On the basis of the records below, report how many lines contain the word "computer". Nothing else should be given.

Stored items:
========================

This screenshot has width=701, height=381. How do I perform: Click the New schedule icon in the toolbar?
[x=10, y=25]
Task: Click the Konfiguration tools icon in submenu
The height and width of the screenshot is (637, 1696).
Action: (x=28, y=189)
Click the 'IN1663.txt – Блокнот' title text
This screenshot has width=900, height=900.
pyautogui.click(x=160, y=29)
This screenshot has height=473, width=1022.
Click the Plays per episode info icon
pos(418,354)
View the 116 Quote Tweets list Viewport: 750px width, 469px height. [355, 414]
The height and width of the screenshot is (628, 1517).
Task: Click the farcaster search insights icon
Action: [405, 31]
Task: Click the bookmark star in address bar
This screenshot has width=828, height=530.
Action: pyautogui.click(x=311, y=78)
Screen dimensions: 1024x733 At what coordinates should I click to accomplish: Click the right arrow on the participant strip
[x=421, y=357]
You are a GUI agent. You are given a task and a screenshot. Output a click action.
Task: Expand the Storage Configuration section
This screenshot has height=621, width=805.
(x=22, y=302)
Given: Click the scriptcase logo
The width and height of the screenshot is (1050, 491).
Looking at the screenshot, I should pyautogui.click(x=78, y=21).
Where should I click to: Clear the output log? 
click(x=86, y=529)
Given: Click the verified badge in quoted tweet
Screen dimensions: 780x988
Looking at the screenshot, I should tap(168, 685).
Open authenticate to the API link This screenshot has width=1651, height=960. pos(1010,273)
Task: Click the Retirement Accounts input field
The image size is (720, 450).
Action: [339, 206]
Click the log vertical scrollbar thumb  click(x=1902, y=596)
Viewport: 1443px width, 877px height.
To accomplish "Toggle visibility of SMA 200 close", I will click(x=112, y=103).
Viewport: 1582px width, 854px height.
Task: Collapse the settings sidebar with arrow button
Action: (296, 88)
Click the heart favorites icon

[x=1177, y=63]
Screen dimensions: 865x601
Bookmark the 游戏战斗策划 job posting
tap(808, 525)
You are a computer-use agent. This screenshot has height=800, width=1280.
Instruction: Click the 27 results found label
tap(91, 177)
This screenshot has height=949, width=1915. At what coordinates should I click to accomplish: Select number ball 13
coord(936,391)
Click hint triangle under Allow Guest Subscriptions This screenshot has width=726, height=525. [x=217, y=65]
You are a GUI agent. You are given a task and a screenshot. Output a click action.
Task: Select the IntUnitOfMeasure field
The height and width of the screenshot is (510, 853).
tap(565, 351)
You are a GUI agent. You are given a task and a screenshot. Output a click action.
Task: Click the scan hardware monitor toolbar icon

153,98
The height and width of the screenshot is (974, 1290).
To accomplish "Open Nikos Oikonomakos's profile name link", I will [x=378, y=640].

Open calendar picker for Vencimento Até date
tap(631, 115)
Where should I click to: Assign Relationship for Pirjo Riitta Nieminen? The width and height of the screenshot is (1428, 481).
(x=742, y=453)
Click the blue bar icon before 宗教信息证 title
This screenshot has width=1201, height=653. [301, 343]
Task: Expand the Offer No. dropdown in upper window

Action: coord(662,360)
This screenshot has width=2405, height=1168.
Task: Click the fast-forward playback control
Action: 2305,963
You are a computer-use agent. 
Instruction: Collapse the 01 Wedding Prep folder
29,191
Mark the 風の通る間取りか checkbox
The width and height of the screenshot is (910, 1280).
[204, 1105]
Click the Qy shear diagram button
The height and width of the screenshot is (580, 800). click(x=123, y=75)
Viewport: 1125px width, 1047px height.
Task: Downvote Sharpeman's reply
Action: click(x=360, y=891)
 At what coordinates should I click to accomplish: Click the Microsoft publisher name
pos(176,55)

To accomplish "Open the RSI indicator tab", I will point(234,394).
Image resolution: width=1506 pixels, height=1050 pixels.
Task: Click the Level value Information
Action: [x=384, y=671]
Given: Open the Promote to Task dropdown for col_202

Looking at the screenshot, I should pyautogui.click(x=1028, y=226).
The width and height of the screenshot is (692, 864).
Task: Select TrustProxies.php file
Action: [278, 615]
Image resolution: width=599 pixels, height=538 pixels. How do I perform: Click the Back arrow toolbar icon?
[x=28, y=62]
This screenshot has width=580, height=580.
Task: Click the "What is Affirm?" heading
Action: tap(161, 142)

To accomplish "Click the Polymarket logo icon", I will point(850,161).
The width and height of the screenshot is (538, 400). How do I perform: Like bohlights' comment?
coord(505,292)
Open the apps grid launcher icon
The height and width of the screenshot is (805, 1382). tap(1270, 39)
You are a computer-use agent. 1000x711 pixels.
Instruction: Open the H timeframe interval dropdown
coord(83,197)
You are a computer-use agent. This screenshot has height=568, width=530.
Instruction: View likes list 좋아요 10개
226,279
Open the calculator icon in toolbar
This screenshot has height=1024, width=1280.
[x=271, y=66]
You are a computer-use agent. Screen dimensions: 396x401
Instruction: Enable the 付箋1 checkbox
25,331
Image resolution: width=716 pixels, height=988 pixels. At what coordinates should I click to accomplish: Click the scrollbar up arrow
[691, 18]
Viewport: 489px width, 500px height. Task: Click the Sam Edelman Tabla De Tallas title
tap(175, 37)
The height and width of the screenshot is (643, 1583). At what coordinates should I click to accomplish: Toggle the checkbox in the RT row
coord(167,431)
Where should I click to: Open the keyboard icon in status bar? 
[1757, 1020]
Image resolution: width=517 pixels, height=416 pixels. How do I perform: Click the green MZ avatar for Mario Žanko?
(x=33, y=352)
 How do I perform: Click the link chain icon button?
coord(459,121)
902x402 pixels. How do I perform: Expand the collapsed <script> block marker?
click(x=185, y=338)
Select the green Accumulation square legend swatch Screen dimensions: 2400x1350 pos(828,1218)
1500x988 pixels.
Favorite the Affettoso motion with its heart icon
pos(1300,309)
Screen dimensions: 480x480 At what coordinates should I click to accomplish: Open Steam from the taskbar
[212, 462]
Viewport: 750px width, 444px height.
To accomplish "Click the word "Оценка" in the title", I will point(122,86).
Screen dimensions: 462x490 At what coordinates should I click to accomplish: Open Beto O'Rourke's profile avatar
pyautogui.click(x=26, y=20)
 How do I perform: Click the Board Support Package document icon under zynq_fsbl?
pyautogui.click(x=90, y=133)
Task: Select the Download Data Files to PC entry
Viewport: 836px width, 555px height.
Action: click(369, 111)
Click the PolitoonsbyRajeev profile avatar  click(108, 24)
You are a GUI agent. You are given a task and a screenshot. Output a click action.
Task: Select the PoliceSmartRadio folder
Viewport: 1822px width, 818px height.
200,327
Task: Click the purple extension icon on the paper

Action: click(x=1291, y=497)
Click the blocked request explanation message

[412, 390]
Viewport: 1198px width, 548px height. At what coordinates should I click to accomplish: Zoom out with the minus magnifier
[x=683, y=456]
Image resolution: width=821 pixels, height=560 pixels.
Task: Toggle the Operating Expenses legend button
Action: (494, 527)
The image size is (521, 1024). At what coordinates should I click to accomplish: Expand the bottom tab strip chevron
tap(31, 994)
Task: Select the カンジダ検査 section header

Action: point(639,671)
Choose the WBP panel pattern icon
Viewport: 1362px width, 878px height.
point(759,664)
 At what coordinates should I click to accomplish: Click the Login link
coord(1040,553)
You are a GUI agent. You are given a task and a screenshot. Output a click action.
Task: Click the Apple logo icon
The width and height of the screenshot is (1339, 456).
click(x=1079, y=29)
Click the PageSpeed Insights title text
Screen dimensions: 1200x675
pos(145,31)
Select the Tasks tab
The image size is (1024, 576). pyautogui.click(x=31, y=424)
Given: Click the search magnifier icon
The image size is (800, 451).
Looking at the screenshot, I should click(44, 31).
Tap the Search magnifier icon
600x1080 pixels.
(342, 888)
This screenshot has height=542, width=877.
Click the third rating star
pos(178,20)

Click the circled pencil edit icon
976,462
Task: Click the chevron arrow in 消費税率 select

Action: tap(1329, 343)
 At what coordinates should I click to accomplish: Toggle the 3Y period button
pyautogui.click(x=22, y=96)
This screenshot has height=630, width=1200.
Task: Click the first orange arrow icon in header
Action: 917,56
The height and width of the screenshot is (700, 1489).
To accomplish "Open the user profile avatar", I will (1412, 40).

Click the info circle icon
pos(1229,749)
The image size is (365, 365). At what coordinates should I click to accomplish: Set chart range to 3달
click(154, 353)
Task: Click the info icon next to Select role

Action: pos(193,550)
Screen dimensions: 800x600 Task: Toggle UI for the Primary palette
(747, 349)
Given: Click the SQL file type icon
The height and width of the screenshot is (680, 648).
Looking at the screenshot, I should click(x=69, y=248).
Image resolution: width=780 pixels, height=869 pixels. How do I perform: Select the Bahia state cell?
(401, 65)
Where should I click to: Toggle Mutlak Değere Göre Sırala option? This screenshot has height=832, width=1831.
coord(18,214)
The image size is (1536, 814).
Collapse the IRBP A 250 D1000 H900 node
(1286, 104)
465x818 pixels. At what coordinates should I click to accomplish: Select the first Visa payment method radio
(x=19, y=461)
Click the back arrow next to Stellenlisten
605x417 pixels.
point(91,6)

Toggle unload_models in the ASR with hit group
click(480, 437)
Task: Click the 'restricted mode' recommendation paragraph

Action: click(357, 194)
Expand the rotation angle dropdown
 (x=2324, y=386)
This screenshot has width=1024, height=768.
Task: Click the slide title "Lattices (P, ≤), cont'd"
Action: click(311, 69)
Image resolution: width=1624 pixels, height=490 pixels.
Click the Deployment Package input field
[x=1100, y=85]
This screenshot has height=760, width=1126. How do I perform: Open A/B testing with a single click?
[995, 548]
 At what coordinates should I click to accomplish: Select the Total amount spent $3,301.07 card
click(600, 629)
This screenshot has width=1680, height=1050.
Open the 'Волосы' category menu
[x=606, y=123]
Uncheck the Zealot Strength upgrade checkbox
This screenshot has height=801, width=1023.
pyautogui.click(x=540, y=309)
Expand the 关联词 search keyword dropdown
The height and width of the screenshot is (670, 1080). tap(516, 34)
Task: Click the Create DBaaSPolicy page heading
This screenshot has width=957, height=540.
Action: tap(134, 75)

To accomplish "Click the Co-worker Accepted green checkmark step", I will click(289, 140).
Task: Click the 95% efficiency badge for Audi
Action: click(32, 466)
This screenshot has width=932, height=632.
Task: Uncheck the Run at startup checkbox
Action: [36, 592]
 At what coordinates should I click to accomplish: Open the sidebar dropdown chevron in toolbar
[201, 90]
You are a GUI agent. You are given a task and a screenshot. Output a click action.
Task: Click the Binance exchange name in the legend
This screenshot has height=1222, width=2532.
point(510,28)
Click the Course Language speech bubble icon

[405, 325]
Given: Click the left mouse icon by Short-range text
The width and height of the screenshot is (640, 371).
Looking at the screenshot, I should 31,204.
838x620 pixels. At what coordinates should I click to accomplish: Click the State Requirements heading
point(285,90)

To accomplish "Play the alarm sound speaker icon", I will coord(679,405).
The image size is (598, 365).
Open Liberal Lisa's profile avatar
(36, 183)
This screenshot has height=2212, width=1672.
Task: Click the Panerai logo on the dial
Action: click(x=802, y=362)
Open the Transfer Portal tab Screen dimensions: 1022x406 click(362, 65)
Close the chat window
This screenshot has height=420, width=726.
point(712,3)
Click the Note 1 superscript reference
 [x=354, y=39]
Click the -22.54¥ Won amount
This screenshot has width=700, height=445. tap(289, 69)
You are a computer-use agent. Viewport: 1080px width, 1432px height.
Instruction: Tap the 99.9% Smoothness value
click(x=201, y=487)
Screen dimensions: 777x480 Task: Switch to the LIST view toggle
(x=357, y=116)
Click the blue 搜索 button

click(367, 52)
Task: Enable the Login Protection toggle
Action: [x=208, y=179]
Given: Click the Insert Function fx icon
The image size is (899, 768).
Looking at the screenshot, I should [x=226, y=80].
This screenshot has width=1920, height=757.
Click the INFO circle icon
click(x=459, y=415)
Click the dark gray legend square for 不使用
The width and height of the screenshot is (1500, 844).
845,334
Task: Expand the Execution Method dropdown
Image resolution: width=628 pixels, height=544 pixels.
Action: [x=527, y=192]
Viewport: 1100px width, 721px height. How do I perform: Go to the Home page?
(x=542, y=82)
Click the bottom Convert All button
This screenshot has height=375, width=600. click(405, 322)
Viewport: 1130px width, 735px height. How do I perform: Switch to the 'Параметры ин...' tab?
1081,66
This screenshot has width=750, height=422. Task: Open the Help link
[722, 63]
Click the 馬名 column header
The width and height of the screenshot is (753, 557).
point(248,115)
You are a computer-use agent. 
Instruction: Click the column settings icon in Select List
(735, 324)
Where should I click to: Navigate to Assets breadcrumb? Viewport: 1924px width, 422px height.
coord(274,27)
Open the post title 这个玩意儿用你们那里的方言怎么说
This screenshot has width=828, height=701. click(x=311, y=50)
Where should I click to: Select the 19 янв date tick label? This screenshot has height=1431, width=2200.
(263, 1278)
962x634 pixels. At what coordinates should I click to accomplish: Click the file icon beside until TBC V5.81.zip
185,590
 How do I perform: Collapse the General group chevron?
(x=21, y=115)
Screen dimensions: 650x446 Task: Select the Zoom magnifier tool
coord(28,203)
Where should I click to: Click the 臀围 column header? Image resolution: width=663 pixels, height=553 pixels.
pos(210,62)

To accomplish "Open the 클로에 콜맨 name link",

========================

Problem solution> 7